Cool.Good excitement


----------



## stonemason (Aug 4, 2006)

thats money


----------



## Cdog (Mar 18, 2002)

Dude, thats nuts. Them cuda's stink dont they?


----------



## NC-Norm-WB (Jul 25, 2008)

Is that the south end/Mase inlet? Looks like a great day!


----------



## Grilled Sardine (Apr 22, 2008)

nice fish!


----------



## Jesse Lockowitz (Feb 13, 2006)

dang, you fish the ocean without your PFD on?????!

heh just jokin bro, nice snaggle toof. bet the yak is gona have that nice cuda...uh..."aroma", to it for a while....




Jesse


----------



## jay b (Dec 1, 2002)

Jesse Lockowitz said:


> dang, you fish the ocean without your PFD on?????!
> Jesse


What he said..............

Other than that WTFG and nice fish !!


----------



## Too Busy (Sep 7, 2007)

Nice fish Ryan.
Looks like the ocean was pretty slick up your way yesterday.

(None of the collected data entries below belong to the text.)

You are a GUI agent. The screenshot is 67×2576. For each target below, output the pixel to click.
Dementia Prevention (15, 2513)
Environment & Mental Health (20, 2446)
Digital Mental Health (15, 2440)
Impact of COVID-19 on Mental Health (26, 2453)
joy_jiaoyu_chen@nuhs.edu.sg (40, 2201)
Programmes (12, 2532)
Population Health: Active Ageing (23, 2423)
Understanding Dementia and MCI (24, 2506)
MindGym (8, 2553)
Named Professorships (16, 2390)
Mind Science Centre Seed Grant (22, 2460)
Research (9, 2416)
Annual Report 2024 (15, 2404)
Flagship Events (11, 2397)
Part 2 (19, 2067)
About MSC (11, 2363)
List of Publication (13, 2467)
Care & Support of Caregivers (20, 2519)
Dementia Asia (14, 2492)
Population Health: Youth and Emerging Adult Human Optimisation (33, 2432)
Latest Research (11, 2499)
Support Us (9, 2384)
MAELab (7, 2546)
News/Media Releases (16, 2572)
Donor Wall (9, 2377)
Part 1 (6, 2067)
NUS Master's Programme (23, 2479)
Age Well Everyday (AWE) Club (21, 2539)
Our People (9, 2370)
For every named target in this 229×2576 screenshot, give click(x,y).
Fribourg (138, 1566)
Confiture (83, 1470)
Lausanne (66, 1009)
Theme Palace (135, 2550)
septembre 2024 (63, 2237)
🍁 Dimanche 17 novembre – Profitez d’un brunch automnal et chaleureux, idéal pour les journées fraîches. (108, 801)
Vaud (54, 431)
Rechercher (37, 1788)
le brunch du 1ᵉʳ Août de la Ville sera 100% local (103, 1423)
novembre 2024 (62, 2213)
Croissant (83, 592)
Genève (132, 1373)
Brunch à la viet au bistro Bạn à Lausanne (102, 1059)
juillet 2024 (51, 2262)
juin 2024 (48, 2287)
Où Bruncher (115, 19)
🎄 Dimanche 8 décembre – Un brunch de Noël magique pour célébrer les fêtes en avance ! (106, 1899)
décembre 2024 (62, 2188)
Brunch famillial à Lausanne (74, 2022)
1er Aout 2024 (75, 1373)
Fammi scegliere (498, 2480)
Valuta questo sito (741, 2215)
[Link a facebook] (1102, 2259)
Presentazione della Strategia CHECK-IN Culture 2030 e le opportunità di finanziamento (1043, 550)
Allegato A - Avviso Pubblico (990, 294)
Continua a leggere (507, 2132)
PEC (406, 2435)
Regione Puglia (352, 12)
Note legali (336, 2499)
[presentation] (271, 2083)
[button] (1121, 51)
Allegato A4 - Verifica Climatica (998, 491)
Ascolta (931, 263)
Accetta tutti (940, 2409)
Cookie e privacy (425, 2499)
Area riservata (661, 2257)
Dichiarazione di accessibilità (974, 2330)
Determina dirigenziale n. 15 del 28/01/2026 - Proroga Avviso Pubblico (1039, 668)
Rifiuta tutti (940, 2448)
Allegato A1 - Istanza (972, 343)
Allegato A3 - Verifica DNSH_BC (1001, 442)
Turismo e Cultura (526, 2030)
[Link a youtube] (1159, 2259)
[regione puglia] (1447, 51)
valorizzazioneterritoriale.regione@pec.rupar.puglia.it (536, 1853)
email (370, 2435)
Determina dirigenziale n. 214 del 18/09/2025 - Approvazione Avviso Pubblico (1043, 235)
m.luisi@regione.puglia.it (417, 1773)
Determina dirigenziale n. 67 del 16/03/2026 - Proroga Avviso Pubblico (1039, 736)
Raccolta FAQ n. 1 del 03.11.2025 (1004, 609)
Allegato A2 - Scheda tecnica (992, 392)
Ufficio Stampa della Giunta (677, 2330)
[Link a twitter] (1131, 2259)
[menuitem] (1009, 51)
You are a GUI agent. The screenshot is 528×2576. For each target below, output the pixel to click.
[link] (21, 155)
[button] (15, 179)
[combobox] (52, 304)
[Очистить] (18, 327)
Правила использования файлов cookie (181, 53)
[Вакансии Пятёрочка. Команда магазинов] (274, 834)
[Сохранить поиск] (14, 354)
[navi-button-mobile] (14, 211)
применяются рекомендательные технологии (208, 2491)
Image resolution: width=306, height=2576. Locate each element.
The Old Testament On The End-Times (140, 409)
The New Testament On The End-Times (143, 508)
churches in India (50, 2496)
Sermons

Not much need for a PFD when the water is near 80 and you've got a buddy boat is there?


----------



## TreednNC (Jul 1, 2005)

awesome report once again


----------



## marstang50 (May 3, 2005)

dam!


----------



## Fishbreath (Nov 11, 2004)

Way to go Ryan!!! Stink or no stink, an ocean going king Cuda is a thrill and a great fight!

NICE!! :beer:


----------



## uncdub13 (Aug 9, 2003)

Cdog said:


> Dude, thats nuts. Them cuda's stink dont they?


oh yeah, they smell terrific.



NC-Norm-WB said:


> Is that the south end/Mase inlet? Looks like a great day!


yep.



Jesse Lockowitz said:


> dang, you fish the ocean without your PFD on?????!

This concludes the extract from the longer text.